Mailing List Archive

Varnish nighmare after upgrading : need help
Hello list,

First of all despite my mail subject I really appreciate varnish.
We use it a lot at work (hundred of instances) with success and
unfortunately some pain these time.

TLDR; upgrading from varnish 2 to varnish 4 and 5 on one of our
infrastructure brought us some serious trouble and instability on this
platform.
And we are a bit desperate/frustrated


Long story.

A bit of context :

This a very complex platform serving an IPTV service with some traffic.
(8k req/s in peak, even more when it work well).
It is compose of a two stage reverse proxy cache (3 x 2 varnish for
stage 1), 2 varnish for stage 2, (so 8 in total) and a lot of different
backends (php applications, nodejs apps, remote backends *sigh*, and
even pipe one). This a big historical spaghetti app. We plan to rebuild
it from scratch in 2018.
The first stage varnish are separate in two pool handling different
topology of clients.

A lot of the logic is in varnish/vcl itself, lot of url rewrite, lot of
manipulation of headers, choice of a backend, and even ESI processing...
The VCL of the stage 1 varnish are almost 3000 lines long.
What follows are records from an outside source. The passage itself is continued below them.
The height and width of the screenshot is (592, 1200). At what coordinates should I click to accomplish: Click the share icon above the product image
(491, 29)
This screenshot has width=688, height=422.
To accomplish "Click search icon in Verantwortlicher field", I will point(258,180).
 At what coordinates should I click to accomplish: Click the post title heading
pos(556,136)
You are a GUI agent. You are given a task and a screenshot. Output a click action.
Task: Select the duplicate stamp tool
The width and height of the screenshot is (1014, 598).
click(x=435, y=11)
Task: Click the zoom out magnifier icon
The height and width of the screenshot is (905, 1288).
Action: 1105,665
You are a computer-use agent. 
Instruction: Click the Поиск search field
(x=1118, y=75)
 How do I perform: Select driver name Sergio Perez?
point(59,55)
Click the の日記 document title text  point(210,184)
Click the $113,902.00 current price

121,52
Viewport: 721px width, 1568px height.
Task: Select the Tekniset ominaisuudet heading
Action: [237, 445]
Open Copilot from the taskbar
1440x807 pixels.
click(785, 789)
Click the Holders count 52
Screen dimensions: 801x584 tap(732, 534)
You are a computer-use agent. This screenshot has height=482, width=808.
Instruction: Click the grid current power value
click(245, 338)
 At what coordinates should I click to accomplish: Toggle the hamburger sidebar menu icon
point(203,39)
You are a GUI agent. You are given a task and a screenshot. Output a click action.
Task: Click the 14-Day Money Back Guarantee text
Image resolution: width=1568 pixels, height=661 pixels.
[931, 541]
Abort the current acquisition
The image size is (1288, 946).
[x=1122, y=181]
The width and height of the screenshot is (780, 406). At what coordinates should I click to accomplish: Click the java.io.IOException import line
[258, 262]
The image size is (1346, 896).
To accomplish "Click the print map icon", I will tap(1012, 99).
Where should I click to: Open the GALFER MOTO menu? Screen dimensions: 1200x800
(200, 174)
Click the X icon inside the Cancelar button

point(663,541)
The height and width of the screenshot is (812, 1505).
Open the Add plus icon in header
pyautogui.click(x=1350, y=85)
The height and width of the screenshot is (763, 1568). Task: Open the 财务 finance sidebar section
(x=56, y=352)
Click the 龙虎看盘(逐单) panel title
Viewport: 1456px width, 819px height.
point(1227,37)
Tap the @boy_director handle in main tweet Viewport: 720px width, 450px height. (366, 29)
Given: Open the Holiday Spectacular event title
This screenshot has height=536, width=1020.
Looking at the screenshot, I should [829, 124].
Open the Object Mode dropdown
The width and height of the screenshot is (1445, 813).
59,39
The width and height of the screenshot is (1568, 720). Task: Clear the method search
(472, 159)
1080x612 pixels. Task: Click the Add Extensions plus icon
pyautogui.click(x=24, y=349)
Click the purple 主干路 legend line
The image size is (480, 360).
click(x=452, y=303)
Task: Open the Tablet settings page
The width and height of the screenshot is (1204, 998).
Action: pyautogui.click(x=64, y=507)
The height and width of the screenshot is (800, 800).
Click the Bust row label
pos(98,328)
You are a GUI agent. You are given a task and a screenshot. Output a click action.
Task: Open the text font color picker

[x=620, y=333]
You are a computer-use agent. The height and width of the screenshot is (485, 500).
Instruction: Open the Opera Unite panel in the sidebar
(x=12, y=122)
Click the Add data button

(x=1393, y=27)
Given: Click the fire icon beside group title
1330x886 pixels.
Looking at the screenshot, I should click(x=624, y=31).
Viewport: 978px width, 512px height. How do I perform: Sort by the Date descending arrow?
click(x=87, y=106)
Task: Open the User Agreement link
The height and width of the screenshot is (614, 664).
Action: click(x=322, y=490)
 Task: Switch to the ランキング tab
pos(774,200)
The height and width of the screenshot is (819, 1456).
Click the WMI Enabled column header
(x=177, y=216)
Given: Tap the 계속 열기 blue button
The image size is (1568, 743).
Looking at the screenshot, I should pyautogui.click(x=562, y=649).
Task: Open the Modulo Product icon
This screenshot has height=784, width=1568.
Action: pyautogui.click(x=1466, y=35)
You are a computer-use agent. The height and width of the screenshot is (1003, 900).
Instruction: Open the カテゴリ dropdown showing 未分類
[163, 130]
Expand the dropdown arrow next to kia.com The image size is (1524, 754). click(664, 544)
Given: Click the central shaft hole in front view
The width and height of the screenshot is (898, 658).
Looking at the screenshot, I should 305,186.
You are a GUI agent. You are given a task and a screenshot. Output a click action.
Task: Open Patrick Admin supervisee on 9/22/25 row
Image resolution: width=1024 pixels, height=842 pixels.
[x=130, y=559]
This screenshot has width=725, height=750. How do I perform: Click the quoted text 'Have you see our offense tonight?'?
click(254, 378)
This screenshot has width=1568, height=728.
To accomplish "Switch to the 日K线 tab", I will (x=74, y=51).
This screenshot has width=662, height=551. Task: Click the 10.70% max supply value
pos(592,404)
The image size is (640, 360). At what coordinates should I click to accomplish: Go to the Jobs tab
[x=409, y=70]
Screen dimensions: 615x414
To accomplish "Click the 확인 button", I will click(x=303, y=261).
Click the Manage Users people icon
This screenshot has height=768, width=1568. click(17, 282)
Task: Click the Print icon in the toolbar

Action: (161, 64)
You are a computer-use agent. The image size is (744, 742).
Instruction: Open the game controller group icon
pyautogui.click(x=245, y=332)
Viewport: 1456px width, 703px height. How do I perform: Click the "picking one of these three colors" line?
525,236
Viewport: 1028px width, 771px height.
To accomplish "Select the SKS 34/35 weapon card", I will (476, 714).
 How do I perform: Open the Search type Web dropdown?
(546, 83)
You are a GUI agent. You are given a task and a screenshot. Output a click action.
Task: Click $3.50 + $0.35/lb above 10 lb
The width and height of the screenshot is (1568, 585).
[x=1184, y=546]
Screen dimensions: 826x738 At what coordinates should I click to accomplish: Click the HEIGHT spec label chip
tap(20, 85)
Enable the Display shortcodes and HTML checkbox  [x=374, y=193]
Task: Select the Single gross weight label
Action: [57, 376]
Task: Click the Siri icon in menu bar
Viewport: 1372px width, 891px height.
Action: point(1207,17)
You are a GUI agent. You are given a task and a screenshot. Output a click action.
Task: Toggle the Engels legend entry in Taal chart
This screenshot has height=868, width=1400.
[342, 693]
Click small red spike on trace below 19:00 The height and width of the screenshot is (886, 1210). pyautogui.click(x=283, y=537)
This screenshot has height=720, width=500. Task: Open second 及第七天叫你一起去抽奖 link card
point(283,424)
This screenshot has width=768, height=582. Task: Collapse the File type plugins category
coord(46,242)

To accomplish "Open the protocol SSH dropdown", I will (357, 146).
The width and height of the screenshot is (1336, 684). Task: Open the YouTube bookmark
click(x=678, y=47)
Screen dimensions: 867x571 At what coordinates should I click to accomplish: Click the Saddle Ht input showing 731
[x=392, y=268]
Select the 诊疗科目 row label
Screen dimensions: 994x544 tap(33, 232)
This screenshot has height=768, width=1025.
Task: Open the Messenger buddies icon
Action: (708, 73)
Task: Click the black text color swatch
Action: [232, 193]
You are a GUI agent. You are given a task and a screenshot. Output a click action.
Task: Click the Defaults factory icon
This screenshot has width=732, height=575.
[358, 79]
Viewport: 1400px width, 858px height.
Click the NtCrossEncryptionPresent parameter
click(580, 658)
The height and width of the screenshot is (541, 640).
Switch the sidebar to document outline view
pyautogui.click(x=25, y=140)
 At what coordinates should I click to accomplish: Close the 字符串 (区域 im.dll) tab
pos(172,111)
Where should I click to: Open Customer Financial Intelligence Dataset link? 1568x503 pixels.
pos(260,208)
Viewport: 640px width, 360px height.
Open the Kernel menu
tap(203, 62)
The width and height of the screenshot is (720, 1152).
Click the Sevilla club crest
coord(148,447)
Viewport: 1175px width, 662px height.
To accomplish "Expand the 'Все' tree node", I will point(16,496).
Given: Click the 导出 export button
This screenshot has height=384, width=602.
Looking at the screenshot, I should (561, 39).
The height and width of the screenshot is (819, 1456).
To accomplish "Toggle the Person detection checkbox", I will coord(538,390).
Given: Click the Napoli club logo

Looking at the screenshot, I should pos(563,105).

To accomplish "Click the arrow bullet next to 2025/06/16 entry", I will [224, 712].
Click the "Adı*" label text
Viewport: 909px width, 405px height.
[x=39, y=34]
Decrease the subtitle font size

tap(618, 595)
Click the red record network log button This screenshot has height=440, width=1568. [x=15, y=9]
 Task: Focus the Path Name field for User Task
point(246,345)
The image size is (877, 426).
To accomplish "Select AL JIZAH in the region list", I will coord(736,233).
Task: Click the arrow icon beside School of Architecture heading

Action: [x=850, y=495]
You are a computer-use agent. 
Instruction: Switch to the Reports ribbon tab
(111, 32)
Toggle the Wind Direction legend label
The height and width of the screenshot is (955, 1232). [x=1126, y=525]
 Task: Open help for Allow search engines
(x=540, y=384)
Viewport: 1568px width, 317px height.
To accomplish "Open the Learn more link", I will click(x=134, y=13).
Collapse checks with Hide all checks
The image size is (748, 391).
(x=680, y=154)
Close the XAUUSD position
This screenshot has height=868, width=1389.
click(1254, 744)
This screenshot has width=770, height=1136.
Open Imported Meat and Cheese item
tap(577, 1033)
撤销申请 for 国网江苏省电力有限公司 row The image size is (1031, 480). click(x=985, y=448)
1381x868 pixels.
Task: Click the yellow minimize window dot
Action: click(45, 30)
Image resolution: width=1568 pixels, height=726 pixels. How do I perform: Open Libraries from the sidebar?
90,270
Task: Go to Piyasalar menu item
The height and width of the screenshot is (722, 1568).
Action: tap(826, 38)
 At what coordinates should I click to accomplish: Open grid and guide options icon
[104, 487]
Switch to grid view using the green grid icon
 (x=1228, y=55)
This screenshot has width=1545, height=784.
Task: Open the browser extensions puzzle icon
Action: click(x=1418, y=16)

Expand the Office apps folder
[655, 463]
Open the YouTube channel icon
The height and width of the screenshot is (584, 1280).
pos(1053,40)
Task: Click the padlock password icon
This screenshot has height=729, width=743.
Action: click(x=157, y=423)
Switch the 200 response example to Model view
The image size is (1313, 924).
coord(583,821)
But for now we have to leave/deal with it.

History of the problem :

At the beginning all varnish are in 2.x version. Things works almost well.
This summer we need to upgrade the varnish version to handle very long
header (a product requirement).
So after a short battle porting our vcl to vcl4.0 we start using varnish 4.
Shortly after thing begun to goes very bad.

The first issue we hit, is a memory exhaustion on both stage, and
oom-killer...
We test a lot of things, and in the battle we upgrade to varnish5.
We fix it, resizing the pool, and using now file backend (from memory
before).
Memory is now stable (we have large pool, 32G, and strange thing, we
never have object being nuke, which it good or bad it depend).
We have also fix a lot of things in our vcl.

The problem we fight against now is only on the stage1 varnish, and
specifically on one pool (the busiest one).
When everything goes well the average cpu usage is 30%, memory stabilize
around 12G, hit cache is around 0.85.
Problem happen randomly (not everyday) but during our peaks. The cpu
increase fasly to reach 350% (4 core) and load > 3/
When the problem is here varnish still deliver requests (we didn't see
dropped or reject connections) but our application begin to lost user,
including a big lot of business. I suspect this is because timeout are
very aggressive on the client side and varnish should answer slowly

-first question : how see response time of request of the varnish server
?. (varnishnsca something ?)

I also suspect some kind of request queuing, also stracing varnish when
it happen show a lot of futex wait ?!.
The frustrating part is restarting varnish fix the problem immediately,
and the cpu remains normal after, even if the trafic peak is not finish.
So there is clearly something stacked in varnish which cause our problem.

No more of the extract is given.